>> BEGIN Page

In one such case I was in great doubt. The mistress was very young and very pretty. She had light hair and blue eyes, and it follows that she was very nervous. I cannot say that her school did very well. I think it was deficient in Arithmetic: but she was very charming. Should the parchment be issued? My Assistant was susceptible, and soft-hearted: he pleaded for her: she was all alone in this country school: her Certificate examination at Whitelands—one of the leading Colleges—showed that she had plenty of brains: she had done her best, and she would improve. Finally I gave way, and suggested as the endorsement: “Miss X. is a pretty fair teacher.” He agreed rapturously, and so it was written. But the next year my chief visited the school, and according to custom called for the parchment. And (so the assistant told me) when he read the entry, and caught sight of the “pretty, fair” one in front of her class, it smote him suddenly, and he retreated hastily to the Infants’ class-room.

All endorsements are now abolished; I am not sure whether there is even a parchment certificate. It is many years since I saw one.

Oh, Miss O’Flaherty! do you remember your bon mot at St. Petronius’ school? I asked, you know, whether you had any poetry to say as part of the examination for your certificate, and you replied with a twinkle of your Irish eyes: “I’ve got all the certificates I want—(and you added softly)—except one.”

CHAPTER XXIV
SINGING

“I will but teach them to sing, and restore them to the owner.”
Much Ado.

The ordinary work of school inspection is not exciting to an outside spectator. There is nothing in the Three R’s to quicken the pulse, or to raise the temperature. Grammar, geography, history only seem to produce profound thankfulness in the onlooker’s mind, that he is not on the rack; there may be absurd answers, but if he laughs, the effect on the children may be disastrous. For varied interest of a mild kind, I should recommend composition and natural history. Ladies like needlework. Some can stand with a sweet smile on their faces while the children sing. Here, then, are four subjects upon which something may be said.

The list of accomplishments that I do not possess would be lengthy. But on the credit side I may put music—up to Standard III. That is not an exalted boast, but it places me far ahead of many of my old colleagues. I could look over a music paper, if it was not Tonic Sol-fa, and when the children sang school songs with the view of getting the Government Grant of 6d. or 1s., I was able to make quite valuable remarks.

>> END Page

Please say whether each statement agrees with the school inspection text, answering yes or no and quoting the deciding words: (a) the Assistant argued in favor of the young mistress; (b) parchment certificates are still endorsed; (c) the narrator could look over any music paper, Tonic Sol-fa included.

>> BEGIN Extracted entries

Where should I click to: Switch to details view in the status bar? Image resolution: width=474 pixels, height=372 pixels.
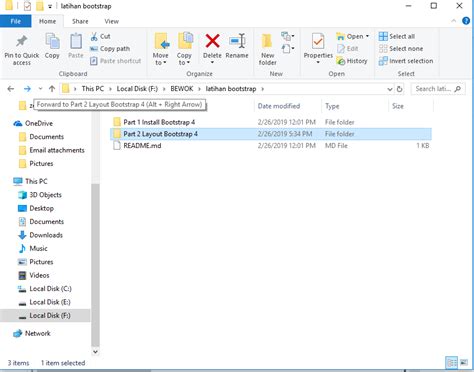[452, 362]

>> END Extracted entries
>> BEGIN Extracted entries

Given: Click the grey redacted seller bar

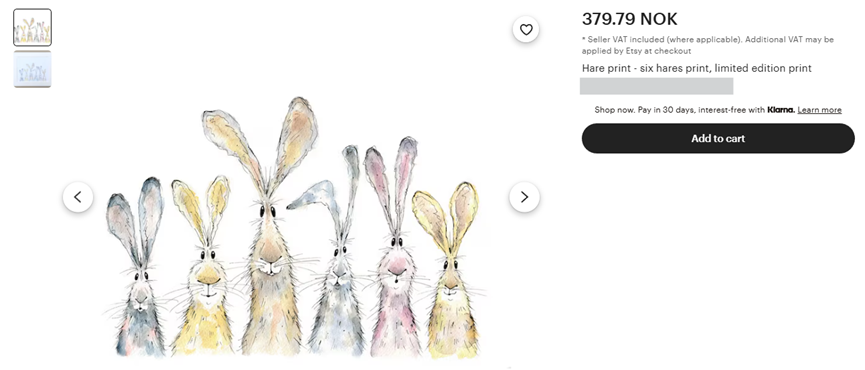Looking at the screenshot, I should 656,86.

>> END Extracted entries
>> BEGIN Extracted entries

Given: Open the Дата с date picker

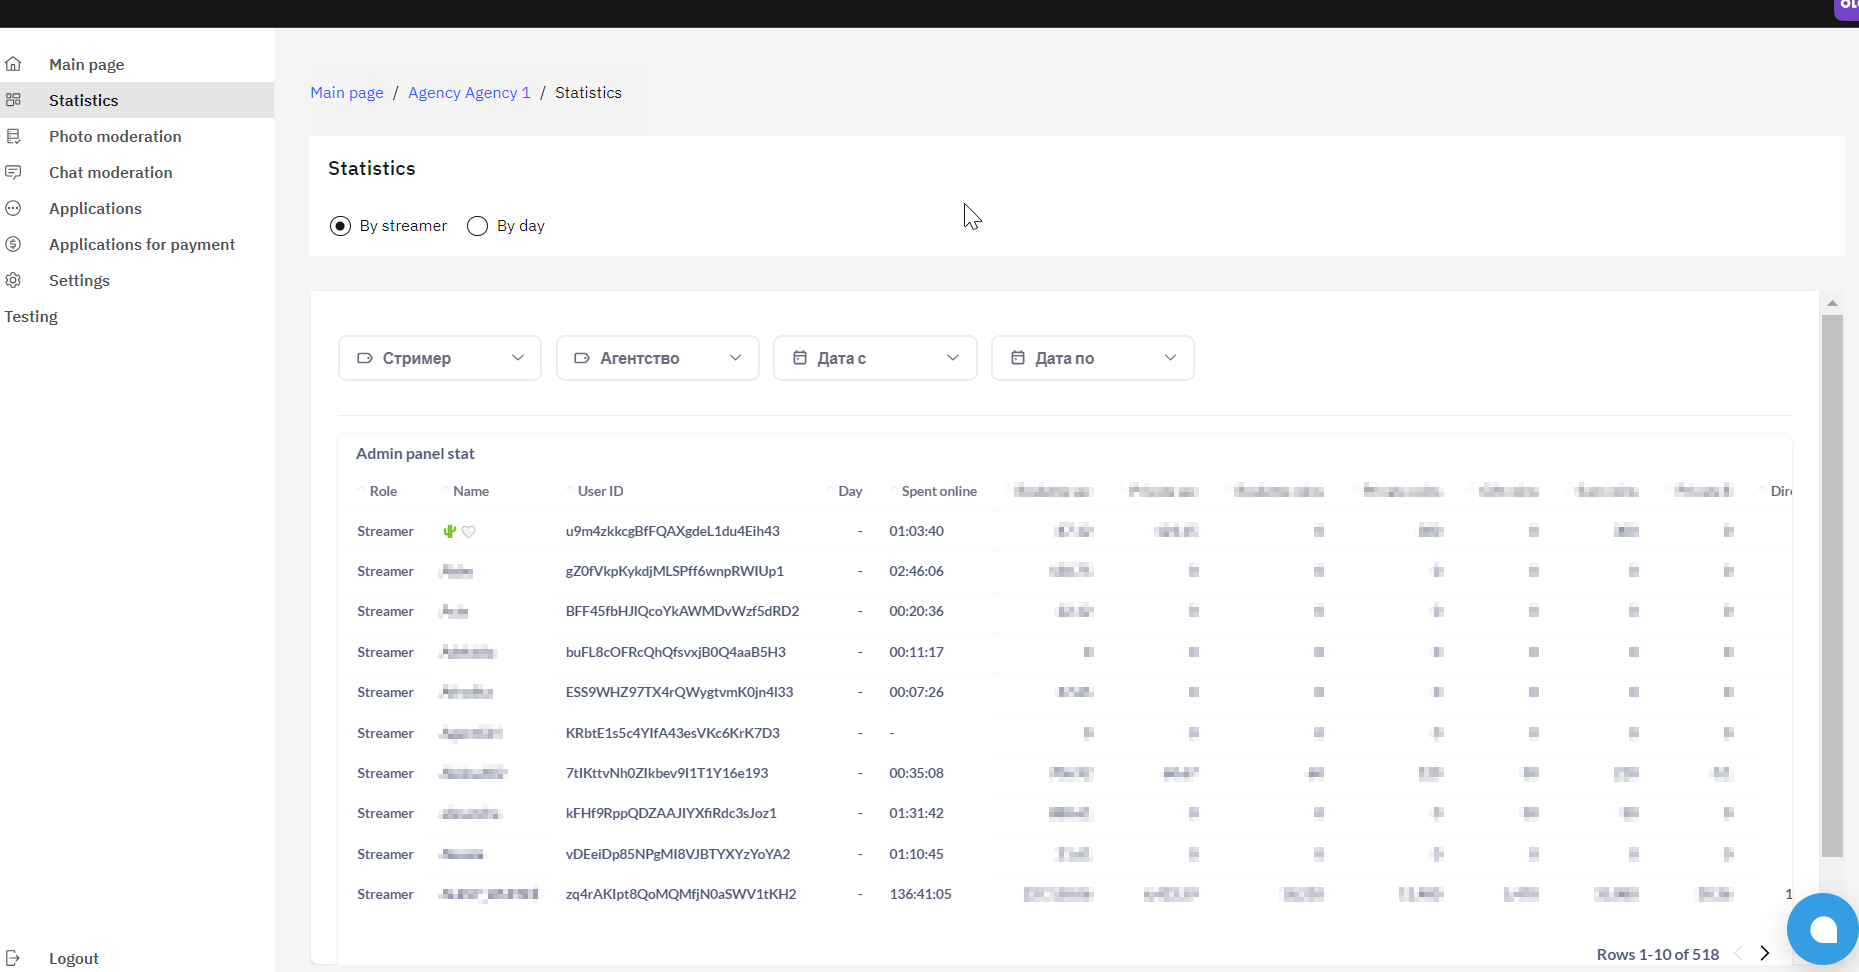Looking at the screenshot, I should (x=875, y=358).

>> END Extracted entries

» Finished exercise:
(a) Yes: "he pleaded for her"
(b) No: "All endorsements are now abolished"
(c) No: "I could look over a music paper, if it was not Tonic Sol-fa"